How Labour can win a parliamentary consensus – and then an election

Nick Palmer

Start with some broadly agreed facts.

  1. Theresa May’s deal is dead.
  2. A ‘no deal’ Brexit would be a catastrophe.
  3. Most MPs have no confidence in May.
  4. Another three months of vacillation under Theresa May will get Britain nowhere.
  5. Labour does not have the numbers in this parliament to form a stable alternative government.
  6. We want an election so that we can address all the issues neglected by the Brexit-obsessed government.

Is there a way through? Yes. We should offer a deal, with these components:

  1. A vote of no confidence in the current government.
  2. An emergency government under Labour with a strictly limited manifesto.
  3. An election within six months to decide who takes Britain forward.

What would be this strictly limited manifesto?

  • We would make a serious effort to negotiate an alternative Brexit deal, scrapping May’s “no customs union” red line and accepting full regulatory alignment in trade (which eliminates the need for a backstop), plus whatever other changes we would hope to achieve, such as relaxation of constraints on state aid. In parallel, we would negotiate basic trading arrangements for a possible WTO exit to avoid the unthinkable consequences of total ‘no deal’. We would request, and expect to get, a three-month extension for this negotiation.
  • We would hold a referendum offering three choices: Remain; any Brexit deal that we had been able to negotiate; and WTO exit. This could either be first-past-the-post (which Remain would probably win) or an alternative vote (which the negotiated deal might win). Party members would be free to campaign for whichever option they felt was in the national interest, and we would urge other parties to take the same course.
  • In all other areas, we would only legislate where there was majority consensus, to include urgent issues such as freezing the Universal Credit rollout.

This cuts several Gordian knots.

First, it produces the potential of a Brexit deal that might work reasonably well. The EU has made it clear that May’s red lines are what has forced the current deadlock. We would give up chasing the fantasy of a glorious trade deal with Trump’s America and accept that our main trading partner will continue to be our neighbours.

Second, it delivers a referendum with a fighting chance for Remain, without grossly insulting Leave voters by omitting their option.

Third, it enables Labour to take power and fight the coming election with the advantage of incumbency. It will be much harder for the tabloids to portray Labour as wild Trotskyite wreckers after six months of sober, sensible and polite government under Jeremy Corbyn.

But fourth, it actually has the potential of a Commons majority. There are Tory MPs who are utterly despairing about the situation but not willing to sign up to five years of Labour government and genuinely worried by our programme. Fine. Our message to them will be simple: let us sort out the Brexit mess and otherwise govern by consensus, and then let’s leave it to the voters to decide how to go forward. Would that swing 50 Tory MPs? No. But it will swing enough.
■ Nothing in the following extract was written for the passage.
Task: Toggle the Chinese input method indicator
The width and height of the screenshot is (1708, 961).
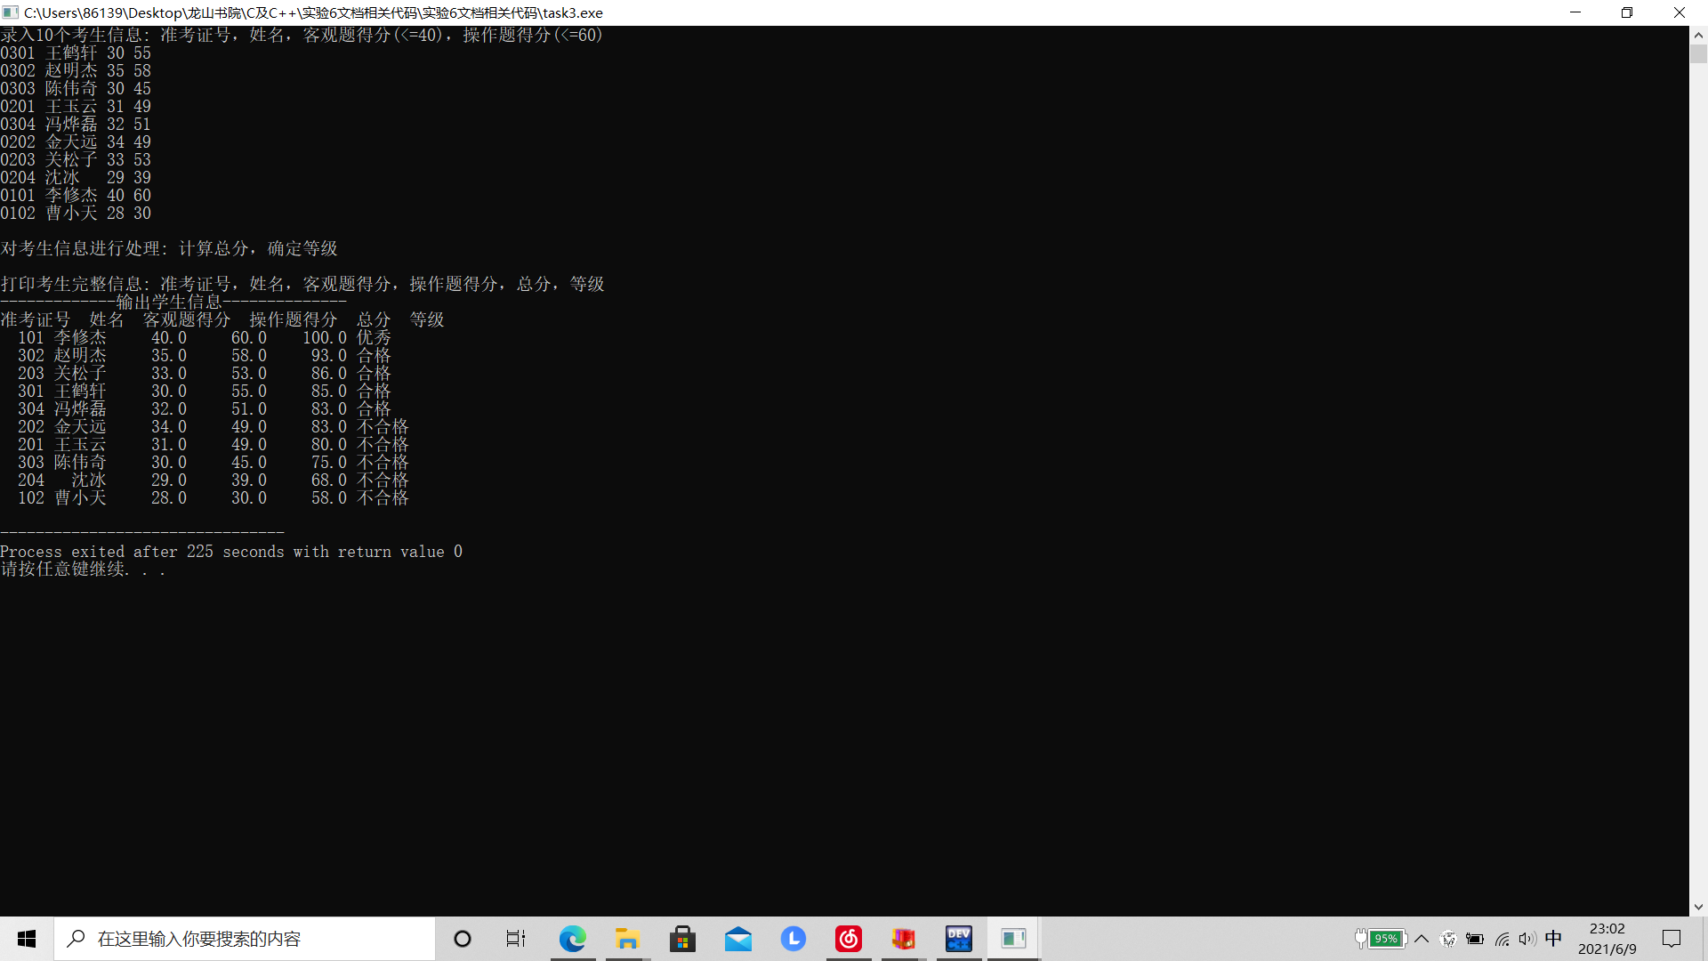Action: tap(1553, 939)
There is also an offer to the DUP. You want to kill the backstop – we’ll do it and May really won’t. Sure, some of us sympathise with a united Ireland one day, but we’re not going to do anything to bring it about. They are hard-headed realists who entered coalition with Sinn Fein. They’ll take it.

The deal would be better for Britain than the current chaos. And it would give us the chance to show the responsible, coherent national leadership that will deliver an election win. It is literally a win-win approach in a situation where everyone is threatened with the worst of lose-lose outcomes.

Nick Palmer was Labour MP for Broxtowe from 1997 to 2010.